* **PROBLEM DETAILS**
Look for the word "refresh". Copy every line of the listing where it occurs.

* **DATA SECTION**

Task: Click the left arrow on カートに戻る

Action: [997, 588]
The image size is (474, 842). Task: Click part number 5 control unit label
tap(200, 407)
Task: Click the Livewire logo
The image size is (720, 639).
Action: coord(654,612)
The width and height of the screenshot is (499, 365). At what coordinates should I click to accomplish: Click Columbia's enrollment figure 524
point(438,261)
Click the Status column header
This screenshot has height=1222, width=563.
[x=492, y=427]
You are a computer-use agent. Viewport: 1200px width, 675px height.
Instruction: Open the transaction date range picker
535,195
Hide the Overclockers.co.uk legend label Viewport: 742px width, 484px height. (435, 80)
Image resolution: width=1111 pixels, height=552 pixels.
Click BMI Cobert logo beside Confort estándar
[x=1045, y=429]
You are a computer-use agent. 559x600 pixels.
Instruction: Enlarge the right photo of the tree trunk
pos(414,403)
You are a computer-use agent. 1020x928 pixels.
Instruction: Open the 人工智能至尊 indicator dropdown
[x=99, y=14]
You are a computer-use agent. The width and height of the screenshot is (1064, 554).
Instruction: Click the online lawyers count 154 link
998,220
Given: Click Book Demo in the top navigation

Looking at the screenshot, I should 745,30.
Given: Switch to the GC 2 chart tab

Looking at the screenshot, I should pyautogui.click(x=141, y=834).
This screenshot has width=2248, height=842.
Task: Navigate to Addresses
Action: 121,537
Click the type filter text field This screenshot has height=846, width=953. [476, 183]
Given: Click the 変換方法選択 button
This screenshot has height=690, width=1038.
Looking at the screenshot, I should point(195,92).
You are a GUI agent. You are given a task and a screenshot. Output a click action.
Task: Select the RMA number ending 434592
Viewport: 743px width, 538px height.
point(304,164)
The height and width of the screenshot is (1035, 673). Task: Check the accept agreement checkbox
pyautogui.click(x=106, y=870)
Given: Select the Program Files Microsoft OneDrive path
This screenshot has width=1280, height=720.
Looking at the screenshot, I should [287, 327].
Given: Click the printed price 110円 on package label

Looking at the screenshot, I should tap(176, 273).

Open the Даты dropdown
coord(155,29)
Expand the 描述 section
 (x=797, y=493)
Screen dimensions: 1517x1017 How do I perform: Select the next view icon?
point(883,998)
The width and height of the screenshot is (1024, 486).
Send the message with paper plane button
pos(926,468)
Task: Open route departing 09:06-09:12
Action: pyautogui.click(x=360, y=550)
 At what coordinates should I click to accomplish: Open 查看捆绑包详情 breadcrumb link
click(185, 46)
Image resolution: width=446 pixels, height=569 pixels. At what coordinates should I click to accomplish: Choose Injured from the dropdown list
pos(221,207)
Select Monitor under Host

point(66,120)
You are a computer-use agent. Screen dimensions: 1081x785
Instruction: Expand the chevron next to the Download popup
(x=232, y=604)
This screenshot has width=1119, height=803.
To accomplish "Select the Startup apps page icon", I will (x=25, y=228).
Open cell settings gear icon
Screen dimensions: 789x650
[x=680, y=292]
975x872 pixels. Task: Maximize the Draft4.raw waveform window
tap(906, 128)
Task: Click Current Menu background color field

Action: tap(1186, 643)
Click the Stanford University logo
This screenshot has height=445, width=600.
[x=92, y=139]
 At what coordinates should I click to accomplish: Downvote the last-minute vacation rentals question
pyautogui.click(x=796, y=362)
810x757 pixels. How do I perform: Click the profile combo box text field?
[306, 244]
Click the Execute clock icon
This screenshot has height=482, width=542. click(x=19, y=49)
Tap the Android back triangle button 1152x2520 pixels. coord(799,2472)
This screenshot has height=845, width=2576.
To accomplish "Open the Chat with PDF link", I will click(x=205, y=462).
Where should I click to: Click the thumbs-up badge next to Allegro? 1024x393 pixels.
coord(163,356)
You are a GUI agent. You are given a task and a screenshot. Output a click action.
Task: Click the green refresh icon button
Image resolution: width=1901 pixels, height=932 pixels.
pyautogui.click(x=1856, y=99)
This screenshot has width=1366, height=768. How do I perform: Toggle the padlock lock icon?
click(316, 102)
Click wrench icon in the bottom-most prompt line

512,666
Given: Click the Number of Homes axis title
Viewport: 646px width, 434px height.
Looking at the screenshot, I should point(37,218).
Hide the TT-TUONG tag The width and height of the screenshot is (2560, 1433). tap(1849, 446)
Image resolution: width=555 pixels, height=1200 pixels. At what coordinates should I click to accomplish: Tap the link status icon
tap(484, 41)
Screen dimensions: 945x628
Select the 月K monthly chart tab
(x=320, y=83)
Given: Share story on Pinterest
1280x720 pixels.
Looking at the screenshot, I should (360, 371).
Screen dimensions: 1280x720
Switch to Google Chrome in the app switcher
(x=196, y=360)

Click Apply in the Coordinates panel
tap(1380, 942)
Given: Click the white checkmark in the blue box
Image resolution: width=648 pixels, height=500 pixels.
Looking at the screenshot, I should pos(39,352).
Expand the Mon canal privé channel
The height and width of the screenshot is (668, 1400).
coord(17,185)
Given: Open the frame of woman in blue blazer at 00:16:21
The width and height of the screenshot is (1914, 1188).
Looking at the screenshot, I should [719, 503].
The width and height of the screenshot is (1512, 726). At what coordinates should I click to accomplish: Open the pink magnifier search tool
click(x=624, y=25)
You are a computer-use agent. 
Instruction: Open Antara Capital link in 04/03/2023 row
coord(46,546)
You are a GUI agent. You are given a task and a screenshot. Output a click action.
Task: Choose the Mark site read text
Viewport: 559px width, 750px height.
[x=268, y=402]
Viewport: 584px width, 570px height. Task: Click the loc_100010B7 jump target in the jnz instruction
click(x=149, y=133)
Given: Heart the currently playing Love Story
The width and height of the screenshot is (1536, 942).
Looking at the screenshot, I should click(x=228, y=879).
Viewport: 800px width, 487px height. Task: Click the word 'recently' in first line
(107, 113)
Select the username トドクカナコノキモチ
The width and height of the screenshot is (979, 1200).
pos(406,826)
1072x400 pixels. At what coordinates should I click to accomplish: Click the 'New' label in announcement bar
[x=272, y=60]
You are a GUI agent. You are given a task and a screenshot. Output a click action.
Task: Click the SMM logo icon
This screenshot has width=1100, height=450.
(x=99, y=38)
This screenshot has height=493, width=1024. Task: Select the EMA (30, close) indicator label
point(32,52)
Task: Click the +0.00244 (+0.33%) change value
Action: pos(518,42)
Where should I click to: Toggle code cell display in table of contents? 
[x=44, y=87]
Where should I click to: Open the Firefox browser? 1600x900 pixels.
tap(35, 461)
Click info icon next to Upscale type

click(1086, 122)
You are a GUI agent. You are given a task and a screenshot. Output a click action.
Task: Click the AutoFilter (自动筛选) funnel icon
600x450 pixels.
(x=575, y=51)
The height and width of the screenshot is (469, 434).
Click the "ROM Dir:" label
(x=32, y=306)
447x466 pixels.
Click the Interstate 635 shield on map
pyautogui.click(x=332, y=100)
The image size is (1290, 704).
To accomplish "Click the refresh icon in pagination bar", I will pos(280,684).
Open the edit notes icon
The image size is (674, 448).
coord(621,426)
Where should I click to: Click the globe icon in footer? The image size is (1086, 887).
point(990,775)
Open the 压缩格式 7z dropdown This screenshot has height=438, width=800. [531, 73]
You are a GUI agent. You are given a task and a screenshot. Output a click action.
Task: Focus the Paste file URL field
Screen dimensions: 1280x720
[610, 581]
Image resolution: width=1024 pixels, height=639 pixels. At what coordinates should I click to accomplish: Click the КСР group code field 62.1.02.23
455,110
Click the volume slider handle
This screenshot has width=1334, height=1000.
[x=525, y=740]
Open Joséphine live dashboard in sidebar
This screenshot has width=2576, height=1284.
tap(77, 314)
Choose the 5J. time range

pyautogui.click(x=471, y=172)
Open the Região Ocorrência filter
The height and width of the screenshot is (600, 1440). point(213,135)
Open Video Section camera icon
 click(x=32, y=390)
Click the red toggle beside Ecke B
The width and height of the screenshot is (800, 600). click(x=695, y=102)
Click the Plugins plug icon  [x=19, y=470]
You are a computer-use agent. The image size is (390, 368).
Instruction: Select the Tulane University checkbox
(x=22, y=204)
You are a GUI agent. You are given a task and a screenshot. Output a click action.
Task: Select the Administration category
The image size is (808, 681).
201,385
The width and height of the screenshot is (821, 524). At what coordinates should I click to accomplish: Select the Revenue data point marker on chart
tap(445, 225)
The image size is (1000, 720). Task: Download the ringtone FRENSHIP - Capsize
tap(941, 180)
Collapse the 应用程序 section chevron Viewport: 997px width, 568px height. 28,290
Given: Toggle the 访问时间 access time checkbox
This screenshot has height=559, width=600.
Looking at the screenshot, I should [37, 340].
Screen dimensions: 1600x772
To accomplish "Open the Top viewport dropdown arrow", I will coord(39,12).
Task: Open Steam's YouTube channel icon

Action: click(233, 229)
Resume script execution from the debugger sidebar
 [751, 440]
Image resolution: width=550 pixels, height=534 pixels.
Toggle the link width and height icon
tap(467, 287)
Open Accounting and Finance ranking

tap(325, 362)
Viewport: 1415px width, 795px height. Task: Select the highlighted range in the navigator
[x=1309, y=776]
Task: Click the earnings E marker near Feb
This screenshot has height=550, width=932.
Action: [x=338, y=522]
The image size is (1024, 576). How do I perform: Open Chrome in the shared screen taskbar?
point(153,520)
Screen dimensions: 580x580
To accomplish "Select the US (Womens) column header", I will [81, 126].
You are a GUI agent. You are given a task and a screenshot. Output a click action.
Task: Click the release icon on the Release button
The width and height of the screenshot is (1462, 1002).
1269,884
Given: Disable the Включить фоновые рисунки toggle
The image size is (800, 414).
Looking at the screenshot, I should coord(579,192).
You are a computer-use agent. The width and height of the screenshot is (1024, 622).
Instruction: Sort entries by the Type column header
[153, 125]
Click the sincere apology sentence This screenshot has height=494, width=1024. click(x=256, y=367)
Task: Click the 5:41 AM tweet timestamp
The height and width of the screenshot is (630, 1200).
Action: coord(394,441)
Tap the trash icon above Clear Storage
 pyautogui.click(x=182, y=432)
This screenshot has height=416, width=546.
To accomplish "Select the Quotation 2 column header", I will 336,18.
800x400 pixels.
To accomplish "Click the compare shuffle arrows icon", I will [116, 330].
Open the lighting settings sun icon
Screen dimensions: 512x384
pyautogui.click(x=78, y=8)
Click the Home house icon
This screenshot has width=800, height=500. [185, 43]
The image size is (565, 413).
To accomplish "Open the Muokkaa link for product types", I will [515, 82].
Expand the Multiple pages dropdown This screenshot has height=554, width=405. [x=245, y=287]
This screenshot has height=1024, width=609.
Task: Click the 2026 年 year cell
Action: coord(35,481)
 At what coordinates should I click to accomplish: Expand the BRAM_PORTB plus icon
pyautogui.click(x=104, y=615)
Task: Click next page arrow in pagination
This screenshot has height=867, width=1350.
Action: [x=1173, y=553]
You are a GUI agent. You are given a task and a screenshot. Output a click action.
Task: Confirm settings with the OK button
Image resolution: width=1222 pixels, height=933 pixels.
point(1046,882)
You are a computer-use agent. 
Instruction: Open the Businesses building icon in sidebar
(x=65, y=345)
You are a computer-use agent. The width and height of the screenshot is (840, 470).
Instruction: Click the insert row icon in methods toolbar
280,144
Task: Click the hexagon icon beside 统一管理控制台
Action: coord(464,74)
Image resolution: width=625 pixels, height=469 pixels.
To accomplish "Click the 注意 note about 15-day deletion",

* **TASK RESULT**
Task: Click the green refresh icon button
To accomplish "Click the refresh icon in pagination bar", I will pos(280,684).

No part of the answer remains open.